__Activity__.
Count the lines below that include the word "Toggle" and write that number alone.
(Source information begins)
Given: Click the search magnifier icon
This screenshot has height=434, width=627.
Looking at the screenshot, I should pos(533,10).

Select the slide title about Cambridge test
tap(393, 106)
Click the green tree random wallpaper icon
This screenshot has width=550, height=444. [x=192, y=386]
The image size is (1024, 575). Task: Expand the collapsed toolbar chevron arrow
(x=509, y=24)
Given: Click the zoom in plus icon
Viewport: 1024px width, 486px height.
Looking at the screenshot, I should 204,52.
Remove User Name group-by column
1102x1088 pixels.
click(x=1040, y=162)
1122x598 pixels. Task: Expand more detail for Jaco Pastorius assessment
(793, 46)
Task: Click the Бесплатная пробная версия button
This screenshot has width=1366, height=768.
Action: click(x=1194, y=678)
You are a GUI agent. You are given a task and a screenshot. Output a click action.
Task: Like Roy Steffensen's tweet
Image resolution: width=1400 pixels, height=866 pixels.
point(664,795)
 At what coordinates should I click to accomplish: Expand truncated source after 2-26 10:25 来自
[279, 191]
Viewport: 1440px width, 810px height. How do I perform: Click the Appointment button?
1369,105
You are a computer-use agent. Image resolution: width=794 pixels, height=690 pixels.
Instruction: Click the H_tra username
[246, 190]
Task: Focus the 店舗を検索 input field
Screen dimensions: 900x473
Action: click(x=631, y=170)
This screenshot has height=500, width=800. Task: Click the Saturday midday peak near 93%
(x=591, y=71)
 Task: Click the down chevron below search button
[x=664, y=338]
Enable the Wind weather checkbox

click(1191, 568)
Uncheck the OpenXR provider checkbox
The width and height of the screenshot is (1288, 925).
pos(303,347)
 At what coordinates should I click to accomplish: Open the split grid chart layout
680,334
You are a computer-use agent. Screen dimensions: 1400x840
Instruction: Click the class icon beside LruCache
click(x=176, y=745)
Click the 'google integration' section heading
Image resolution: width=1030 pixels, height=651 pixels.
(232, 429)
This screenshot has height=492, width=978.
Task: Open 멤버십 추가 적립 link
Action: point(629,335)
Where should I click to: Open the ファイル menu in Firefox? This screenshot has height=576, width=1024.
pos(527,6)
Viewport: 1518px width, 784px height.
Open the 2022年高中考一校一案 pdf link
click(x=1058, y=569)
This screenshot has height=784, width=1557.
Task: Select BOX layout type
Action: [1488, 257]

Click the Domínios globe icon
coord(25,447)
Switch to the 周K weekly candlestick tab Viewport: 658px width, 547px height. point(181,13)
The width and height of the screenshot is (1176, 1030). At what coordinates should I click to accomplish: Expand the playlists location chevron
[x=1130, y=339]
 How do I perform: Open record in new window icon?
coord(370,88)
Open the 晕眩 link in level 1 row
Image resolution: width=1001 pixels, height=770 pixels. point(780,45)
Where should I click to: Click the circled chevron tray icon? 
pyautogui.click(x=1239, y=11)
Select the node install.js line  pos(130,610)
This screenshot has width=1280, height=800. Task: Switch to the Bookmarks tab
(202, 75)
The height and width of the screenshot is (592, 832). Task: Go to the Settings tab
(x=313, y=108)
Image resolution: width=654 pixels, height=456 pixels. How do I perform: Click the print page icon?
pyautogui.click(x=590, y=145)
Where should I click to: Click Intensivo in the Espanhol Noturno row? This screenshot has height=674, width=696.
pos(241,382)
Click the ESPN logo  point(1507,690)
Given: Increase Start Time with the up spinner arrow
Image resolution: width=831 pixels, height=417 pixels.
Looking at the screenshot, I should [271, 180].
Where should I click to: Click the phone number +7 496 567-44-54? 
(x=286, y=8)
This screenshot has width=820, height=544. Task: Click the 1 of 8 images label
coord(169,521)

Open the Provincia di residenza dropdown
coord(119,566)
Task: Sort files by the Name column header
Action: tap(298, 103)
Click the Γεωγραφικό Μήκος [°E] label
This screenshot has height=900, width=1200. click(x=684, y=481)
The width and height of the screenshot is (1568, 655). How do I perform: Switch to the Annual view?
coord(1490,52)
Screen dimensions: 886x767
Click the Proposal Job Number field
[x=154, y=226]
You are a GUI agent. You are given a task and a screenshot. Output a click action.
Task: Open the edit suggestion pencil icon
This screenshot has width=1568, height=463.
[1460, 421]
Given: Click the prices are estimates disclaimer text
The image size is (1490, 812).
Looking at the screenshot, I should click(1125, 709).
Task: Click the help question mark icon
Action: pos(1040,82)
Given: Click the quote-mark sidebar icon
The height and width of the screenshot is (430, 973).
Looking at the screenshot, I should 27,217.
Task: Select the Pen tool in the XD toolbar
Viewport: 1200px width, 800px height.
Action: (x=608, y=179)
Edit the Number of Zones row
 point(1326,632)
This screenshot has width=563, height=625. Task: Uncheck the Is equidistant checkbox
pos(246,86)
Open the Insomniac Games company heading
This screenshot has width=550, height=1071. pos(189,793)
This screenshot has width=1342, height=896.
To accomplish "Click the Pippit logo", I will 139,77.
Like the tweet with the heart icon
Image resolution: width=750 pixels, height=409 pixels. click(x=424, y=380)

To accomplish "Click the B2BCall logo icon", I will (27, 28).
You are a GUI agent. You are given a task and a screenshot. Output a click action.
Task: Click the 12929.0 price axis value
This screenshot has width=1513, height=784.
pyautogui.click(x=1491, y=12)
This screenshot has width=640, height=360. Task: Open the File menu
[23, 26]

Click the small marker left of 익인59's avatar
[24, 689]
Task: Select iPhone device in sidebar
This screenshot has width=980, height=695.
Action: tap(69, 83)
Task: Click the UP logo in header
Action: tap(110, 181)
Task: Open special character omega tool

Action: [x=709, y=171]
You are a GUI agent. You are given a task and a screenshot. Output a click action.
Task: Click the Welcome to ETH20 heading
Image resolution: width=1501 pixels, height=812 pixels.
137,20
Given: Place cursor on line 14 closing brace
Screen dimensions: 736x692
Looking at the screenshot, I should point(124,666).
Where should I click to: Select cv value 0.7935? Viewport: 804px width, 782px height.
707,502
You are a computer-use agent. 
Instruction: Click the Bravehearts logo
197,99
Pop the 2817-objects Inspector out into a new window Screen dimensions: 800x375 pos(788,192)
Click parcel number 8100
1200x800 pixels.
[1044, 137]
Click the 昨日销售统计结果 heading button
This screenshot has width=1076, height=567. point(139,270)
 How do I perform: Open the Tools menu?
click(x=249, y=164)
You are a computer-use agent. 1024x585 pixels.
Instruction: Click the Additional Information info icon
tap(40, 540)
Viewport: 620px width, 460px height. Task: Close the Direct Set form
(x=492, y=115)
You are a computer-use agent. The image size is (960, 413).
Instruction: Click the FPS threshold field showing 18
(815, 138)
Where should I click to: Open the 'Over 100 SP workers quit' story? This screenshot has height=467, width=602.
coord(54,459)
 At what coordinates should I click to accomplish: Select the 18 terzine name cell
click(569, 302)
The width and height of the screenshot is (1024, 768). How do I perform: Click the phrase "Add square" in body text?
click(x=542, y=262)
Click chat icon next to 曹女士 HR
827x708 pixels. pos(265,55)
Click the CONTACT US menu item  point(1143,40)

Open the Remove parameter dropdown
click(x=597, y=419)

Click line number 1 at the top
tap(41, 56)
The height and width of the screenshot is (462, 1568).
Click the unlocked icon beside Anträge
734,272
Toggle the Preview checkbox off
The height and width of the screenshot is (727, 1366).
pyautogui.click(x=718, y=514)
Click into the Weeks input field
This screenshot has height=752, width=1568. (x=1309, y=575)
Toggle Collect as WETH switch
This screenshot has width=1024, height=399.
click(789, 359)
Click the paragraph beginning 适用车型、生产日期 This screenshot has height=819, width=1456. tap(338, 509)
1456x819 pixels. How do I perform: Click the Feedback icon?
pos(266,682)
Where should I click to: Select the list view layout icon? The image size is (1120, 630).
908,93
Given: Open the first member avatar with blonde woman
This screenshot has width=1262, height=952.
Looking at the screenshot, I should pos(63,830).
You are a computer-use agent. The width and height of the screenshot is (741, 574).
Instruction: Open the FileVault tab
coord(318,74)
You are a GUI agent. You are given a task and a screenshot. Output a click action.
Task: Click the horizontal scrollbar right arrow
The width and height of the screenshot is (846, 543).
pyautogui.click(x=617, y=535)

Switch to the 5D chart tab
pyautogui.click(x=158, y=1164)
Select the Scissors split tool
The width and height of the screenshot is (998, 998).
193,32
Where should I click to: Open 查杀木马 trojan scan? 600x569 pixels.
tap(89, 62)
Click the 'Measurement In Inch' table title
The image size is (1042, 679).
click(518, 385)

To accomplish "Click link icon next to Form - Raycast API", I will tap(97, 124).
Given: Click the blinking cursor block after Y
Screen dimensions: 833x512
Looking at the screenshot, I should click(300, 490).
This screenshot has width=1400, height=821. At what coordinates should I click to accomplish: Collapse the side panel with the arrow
(Source information ends)
__Response__.
2